YOUR OBJECTIVE -> Gather from the listing below each line that includes the word "will", and copy it.

RECORDED INFORMATION ->
-----
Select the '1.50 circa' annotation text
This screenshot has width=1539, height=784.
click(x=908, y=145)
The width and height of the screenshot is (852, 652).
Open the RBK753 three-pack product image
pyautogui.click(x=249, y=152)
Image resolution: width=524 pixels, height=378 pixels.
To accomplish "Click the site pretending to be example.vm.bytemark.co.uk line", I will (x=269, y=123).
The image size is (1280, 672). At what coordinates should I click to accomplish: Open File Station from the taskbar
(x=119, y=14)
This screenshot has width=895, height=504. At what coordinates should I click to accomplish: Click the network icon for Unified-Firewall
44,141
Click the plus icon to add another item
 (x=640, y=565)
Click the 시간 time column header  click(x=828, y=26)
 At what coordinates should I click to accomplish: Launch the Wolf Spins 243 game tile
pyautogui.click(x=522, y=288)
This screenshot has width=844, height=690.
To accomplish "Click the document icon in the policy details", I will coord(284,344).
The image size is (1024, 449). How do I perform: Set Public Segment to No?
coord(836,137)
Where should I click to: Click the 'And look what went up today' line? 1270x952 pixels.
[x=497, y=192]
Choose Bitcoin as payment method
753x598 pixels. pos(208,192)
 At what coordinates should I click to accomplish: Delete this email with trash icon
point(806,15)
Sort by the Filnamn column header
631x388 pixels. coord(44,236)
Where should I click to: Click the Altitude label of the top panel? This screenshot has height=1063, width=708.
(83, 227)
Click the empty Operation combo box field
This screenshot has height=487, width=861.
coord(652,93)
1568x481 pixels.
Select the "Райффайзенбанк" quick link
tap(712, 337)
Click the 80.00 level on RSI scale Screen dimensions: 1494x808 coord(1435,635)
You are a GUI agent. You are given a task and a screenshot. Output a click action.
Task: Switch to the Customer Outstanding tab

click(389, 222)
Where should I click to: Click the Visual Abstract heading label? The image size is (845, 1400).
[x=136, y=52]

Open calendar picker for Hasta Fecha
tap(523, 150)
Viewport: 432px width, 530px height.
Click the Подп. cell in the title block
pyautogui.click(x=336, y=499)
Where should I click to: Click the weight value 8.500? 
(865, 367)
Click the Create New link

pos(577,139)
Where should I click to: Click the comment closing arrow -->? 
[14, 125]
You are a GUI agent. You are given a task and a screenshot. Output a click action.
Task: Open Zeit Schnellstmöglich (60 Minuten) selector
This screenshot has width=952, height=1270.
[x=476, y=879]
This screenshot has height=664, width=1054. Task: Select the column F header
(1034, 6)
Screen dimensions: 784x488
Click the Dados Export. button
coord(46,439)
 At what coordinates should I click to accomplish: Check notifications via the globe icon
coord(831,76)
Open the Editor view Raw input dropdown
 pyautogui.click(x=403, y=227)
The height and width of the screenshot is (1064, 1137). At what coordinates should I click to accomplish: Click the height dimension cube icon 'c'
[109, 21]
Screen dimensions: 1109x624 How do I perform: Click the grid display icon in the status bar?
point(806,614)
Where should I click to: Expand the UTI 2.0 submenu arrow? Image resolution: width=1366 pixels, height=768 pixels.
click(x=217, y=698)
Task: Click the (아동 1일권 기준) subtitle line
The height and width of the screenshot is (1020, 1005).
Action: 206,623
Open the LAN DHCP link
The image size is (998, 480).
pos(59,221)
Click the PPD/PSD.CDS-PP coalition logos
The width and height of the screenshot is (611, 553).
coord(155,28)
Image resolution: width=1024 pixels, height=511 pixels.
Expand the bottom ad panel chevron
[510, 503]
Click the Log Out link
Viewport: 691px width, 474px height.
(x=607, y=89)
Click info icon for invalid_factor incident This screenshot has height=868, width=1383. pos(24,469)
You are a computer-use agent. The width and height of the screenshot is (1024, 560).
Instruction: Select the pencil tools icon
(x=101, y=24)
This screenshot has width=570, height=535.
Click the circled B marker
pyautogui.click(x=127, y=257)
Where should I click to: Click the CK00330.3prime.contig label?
-----
RESULT OF THIS TASK ->
To accomplish "Click the site pretending to be example.vm.bytemark.co.uk line", I will (x=269, y=123).
To accomplish "Click the document icon in the policy details", I will coord(284,344).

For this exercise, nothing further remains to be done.